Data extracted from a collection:

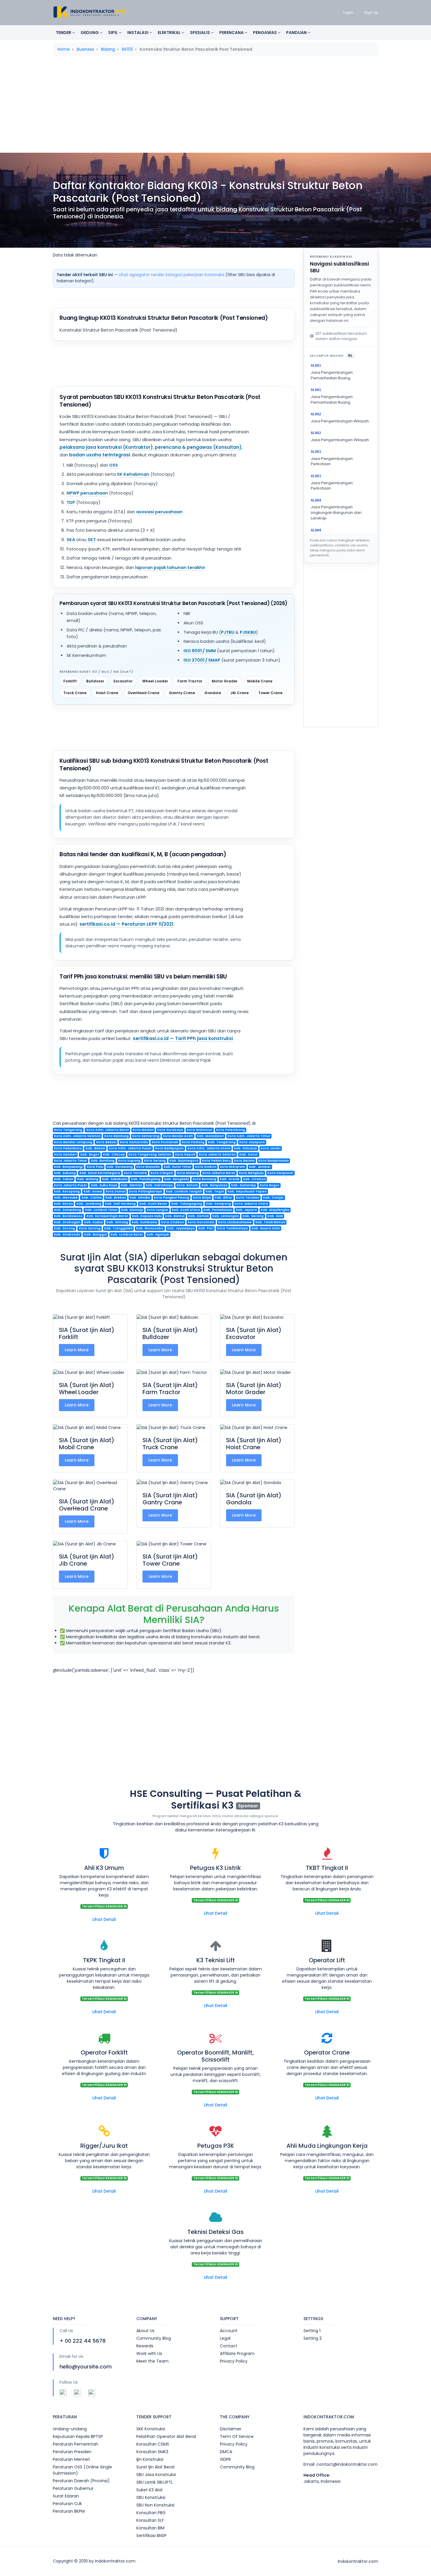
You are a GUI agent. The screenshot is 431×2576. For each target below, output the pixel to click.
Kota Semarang (145, 1136)
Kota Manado (148, 1167)
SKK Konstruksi (150, 2429)
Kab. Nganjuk (158, 1234)
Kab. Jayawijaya (181, 1228)
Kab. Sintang (117, 1222)
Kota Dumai (115, 1191)
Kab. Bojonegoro (183, 1160)
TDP (71, 502)
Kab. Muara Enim (266, 1228)
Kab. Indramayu (159, 1185)
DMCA (226, 2452)
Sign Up (371, 12)
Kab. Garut (248, 1154)
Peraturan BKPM (69, 2511)
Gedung (90, 32)
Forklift (70, 681)
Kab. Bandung (103, 1160)
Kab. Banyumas (214, 1185)
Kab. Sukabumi (114, 1179)
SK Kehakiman (133, 474)
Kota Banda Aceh (178, 1136)
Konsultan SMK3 (152, 2452)
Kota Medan (143, 1130)
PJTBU (227, 632)
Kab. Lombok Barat (127, 1234)
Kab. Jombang (89, 1204)
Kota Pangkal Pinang (171, 1197)
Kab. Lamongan (225, 1216)
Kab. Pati (205, 1228)
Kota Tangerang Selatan (149, 1154)
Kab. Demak (198, 1216)
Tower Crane (270, 692)
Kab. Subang (65, 1173)
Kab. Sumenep (243, 1185)
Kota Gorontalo (201, 1222)
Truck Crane (74, 692)
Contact (228, 2346)
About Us (145, 2331)
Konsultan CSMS (152, 2444)
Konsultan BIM (150, 2528)
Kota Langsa (157, 1210)
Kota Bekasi (106, 1142)
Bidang (108, 49)
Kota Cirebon (172, 1222)
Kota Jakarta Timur (70, 1160)
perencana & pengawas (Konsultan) (198, 447)
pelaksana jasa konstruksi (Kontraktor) (106, 447)
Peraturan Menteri (71, 2459)
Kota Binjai (202, 1197)
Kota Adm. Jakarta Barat (107, 1130)
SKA (71, 540)
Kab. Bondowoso (68, 1216)
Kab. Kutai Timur (177, 1167)
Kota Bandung (116, 1136)
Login (348, 12)
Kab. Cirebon (254, 1179)
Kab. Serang (253, 1216)
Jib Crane (239, 692)
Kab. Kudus (93, 1222)
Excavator (123, 681)
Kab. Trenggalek (118, 1228)
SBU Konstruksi (150, 2497)
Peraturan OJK (67, 2504)
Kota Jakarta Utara (251, 1204)
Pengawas (265, 32)
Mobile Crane (259, 681)
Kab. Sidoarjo (245, 1148)
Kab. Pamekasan (217, 1210)
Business (85, 49)
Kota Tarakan (247, 1197)
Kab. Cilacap (114, 1154)
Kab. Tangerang (222, 1142)
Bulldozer (95, 681)
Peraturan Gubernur (73, 2488)
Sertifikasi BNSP (151, 2535)
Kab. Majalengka (275, 1210)
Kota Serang (155, 1160)
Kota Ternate (135, 1173)
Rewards (144, 2346)
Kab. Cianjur (273, 1197)
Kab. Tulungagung (186, 1204)
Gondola (212, 692)
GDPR (225, 2459)
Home (63, 49)
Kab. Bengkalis (176, 1179)
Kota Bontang (204, 1179)
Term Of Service (237, 2436)
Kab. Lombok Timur (101, 1210)
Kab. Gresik (229, 1179)
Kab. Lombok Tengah (184, 1191)
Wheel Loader (155, 681)
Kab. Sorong (64, 1228)
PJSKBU (248, 632)
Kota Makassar (200, 1130)
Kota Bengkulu (251, 1173)
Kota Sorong (90, 1228)
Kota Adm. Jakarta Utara (208, 1148)
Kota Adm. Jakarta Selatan (77, 1136)
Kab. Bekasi (95, 1148)
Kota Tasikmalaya (232, 1228)
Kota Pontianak (165, 1142)
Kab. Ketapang (67, 1191)
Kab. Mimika (140, 1197)
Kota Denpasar (280, 1173)
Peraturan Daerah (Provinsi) (81, 2481)
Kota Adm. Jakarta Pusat (130, 1148)
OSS (113, 465)
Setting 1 (311, 2331)
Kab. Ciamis (92, 1197)
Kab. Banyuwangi (68, 1167)
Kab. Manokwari (210, 1136)
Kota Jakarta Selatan (217, 1154)
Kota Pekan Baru (216, 1160)
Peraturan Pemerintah (75, 2444)
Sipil (113, 32)
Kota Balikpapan (169, 1148)
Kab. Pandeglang (145, 1179)
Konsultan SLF (150, 2520)
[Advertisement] (215, 106)
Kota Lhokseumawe (235, 1222)
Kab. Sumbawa (144, 1222)
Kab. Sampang (218, 1204)
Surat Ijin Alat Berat (155, 2467)
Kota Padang (193, 1142)
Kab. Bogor (89, 1154)
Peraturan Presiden (72, 2452)
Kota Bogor (269, 1185)
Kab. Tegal (215, 1191)
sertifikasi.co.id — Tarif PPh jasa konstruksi (183, 1038)
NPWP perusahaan (87, 493)
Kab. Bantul (174, 1216)
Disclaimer (230, 2429)
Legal (225, 2338)
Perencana (232, 32)
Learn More (77, 1350)
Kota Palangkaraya (145, 1191)
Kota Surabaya (170, 1130)
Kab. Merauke (66, 1197)
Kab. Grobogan (67, 1222)
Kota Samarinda (134, 1142)
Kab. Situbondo (67, 1234)
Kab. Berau (63, 1204)
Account (228, 2331)
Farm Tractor (189, 681)
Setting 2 (312, 2338)
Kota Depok (185, 1154)
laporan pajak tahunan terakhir (170, 567)
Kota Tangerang (68, 1130)
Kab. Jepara (246, 1210)
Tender (64, 32)
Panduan (297, 32)
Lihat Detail (104, 1919)
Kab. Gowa (93, 1191)
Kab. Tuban (63, 1179)
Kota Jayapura (252, 1142)
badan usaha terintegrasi (99, 455)
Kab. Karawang (120, 1167)
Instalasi (138, 32)
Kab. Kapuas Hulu (147, 1216)
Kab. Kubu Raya (104, 1185)
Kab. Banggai (95, 1234)
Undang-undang (70, 2429)
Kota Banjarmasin (273, 1160)
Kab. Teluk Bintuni (270, 1222)
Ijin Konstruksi (149, 2459)
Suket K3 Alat (149, 2490)
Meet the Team (152, 2361)
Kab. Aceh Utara (186, 1210)
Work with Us (149, 2353)
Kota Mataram (232, 1167)
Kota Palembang (230, 1130)
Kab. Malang (88, 1179)
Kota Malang (188, 1173)
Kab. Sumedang (67, 1210)
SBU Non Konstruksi (155, 2505)
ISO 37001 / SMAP (202, 660)
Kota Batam (244, 1160)
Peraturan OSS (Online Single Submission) (82, 2470)
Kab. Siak (275, 1216)
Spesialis (200, 32)
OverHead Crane (143, 692)
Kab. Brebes (115, 1197)
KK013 (127, 49)
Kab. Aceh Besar (153, 1204)
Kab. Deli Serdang (120, 1204)
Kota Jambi (270, 1148)
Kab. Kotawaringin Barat (107, 1216)
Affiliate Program (237, 2353)
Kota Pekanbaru (68, 1148)
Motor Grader (224, 681)
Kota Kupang (129, 1160)
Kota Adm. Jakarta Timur (249, 1136)
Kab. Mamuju (132, 1210)
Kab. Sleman (131, 1185)
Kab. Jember (260, 1167)
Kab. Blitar (223, 1197)
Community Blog (153, 2338)
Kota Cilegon (161, 1173)
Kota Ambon (205, 1167)
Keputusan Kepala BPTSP (78, 2436)
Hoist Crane (107, 692)
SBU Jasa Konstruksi (156, 2475)
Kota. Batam (187, 1185)
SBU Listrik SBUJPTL (154, 2482)
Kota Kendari (65, 1154)
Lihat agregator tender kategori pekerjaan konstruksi (171, 275)
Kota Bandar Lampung (73, 1142)
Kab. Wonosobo (149, 1228)
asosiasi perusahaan (159, 512)
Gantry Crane (182, 692)
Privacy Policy (233, 2361)
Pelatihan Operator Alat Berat (166, 2436)
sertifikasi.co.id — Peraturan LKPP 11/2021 (126, 924)
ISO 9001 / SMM (200, 651)
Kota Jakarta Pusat (70, 1185)
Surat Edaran (66, 2496)
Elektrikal (169, 32)
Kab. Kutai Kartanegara (99, 1173)
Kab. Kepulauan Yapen (247, 1191)
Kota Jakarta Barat (218, 1173)
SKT (92, 540)
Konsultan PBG (151, 2513)
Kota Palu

### What to do
Could you restate word for word the lines above from the one containing "Kab. Cilacap (114, 1154)" through the one containing "Kab. Mimika (140, 1197)", both included, and nothing else?

### Answer section
Kab. Cilacap (114, 1154)
Kab. Tangerang (222, 1142)
Bulldozer (95, 681)
Peraturan Gubernur (73, 2488)
Sertifikasi BNSP (151, 2535)
Kab. Majalengka (275, 1210)
Kota Serang (155, 1160)
Kota Ternate (135, 1173)
Rewards (144, 2346)
Kab. Cianjur (273, 1197)
Kab. Tulungagung (186, 1204)
Gondola (212, 692)
GDPR (225, 2459)
Home (63, 49)
Kab. Bengkalis (176, 1179)
Kota Bontang (204, 1179)
Term Of Service (237, 2436)
Kab. Lombok Timur (101, 1210)
Kab. Gresik (229, 1179)
Kab. Lombok Tengah (184, 1191)
Wheel Loader (155, 681)
Kab. Sorong (64, 1228)
PJSKBU (248, 632)
Kota Makassar (200, 1130)
Kota Bengkulu (251, 1173)
Kota Sorong (90, 1228)
Kota Adm. Jakarta Utara (208, 1148)
Kota Adm. Jakarta Selatan (77, 1136)
Kab. Bekasi (95, 1148)
Kota Tasikmalaya (232, 1228)
Kota Pontianak (165, 1142)
Kab. Ketapang (67, 1191)
Kab. Mimika (140, 1197)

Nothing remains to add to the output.